“Tiger Temple” (Laohu Miao) is the nom de guerre of Zhang Shihe, one of China’s best-known citizen journalists and makers of short video documentaries, many of them profiling ordinary people he met during extraordinarily long bike rides through China, or human rights activists who have been silenced but whose ideas on freedom and open society he has recorded for future generations.
Now sixty-five years old, Zhang belongs to a generation of people like leader Xi Jinping who came of age during the Cultural Revolution. Also like Xi, Zhang was a child of the country’s Communist elite. His father had been a Public Security Bureau official in China’s Northwest, which was also the base of Xi’s father, Xi Zhongxun. Zhang’s father was a rung lower on the ladder, but still ended his career with the rank of vice-minister.
And like the Xi family, the Zhangs suffered during the Cultural Revolution. Xi was sent off to a remote village to labor, while Zhang Shihe was a child laborer who helped build a treacherous mountain railway line. But the two reacted differently to their fates. When the turmoil ended in the late 1970s, Xi grasped every opportunity to make up for lost time and launch his political career.
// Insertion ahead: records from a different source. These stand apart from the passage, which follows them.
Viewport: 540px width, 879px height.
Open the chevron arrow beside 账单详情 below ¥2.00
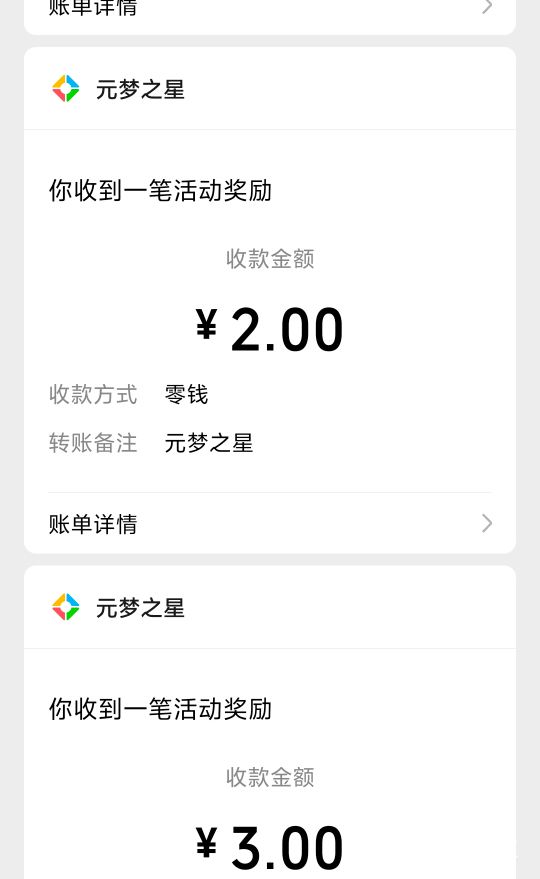tap(487, 524)

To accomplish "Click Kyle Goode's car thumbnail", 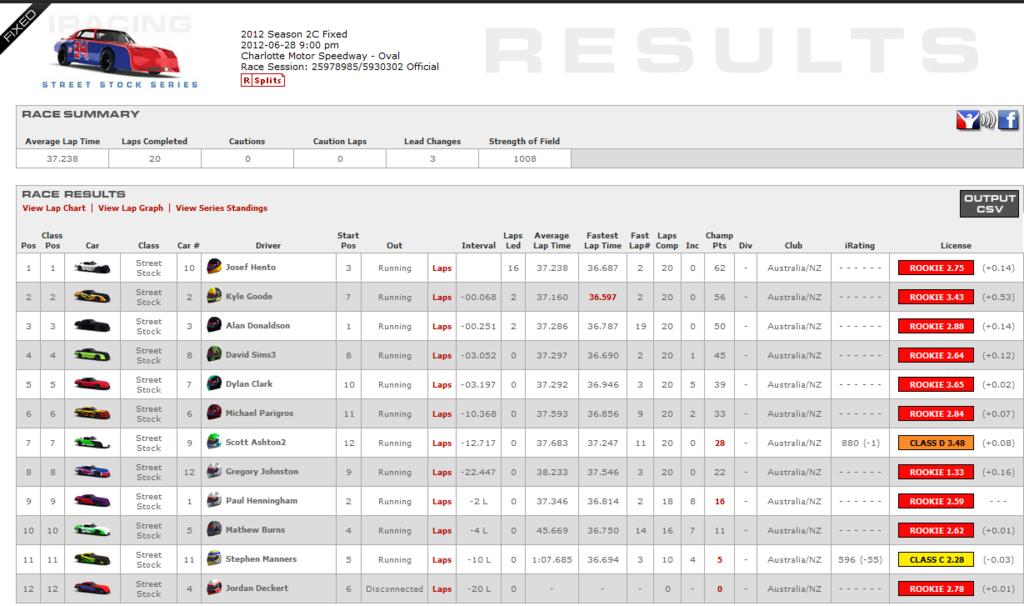I will coord(92,295).
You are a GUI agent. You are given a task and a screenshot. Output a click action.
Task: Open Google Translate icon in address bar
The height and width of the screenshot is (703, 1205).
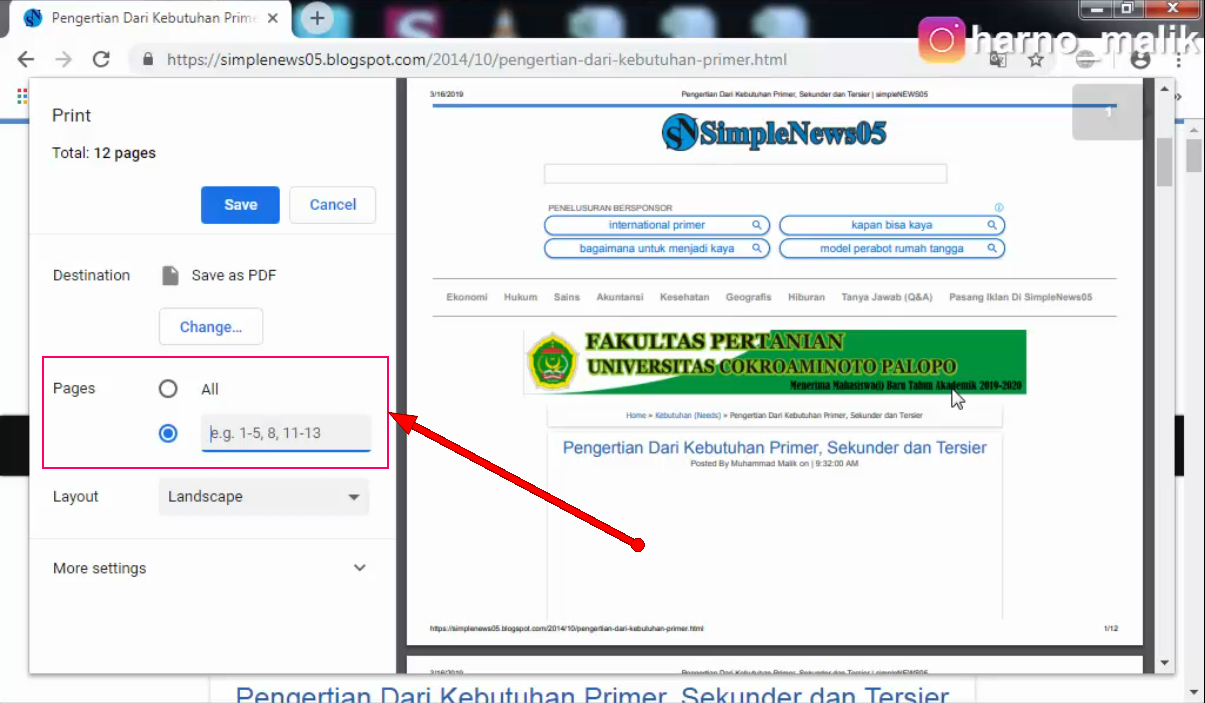(997, 60)
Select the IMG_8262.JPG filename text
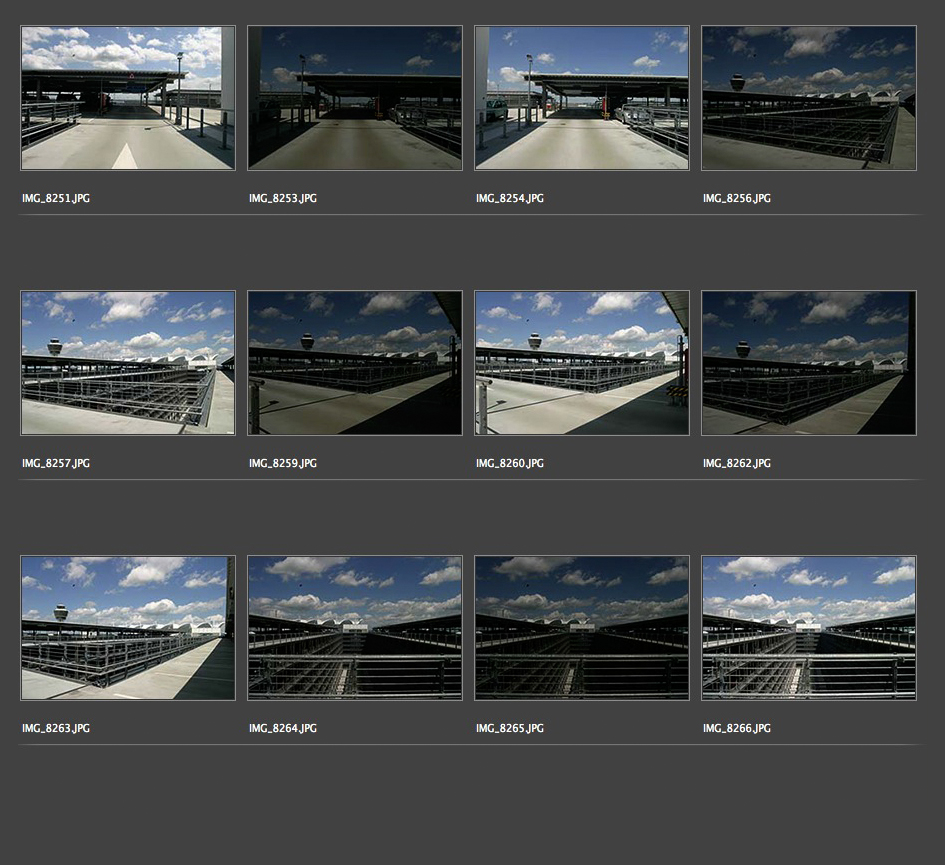 pyautogui.click(x=737, y=464)
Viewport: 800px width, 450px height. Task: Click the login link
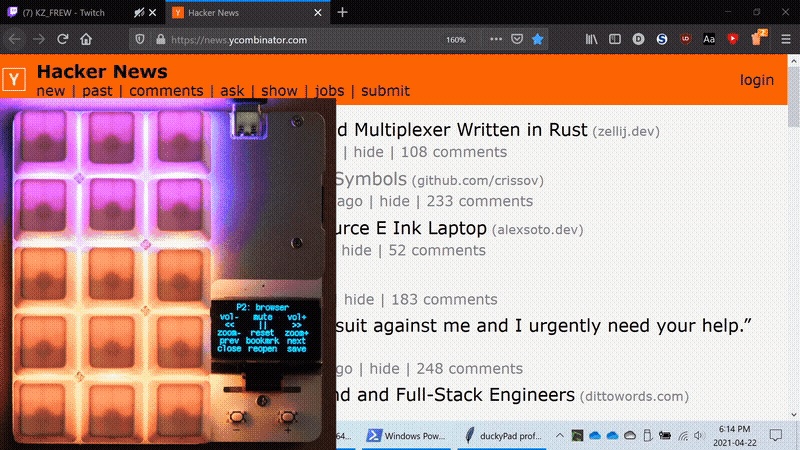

Zhang, however, used the freedoms of the new era to explore how China had gone off the rails.
He did this by interviewing China’s downtrodden, becoming a pioneering “citizen journalist,” a breed of self-taught activists who used the newly emerging digital technologies to record interviews and post them online, thus bypassing—for about a decade starting in the early 2000s—traditional forms of censorship.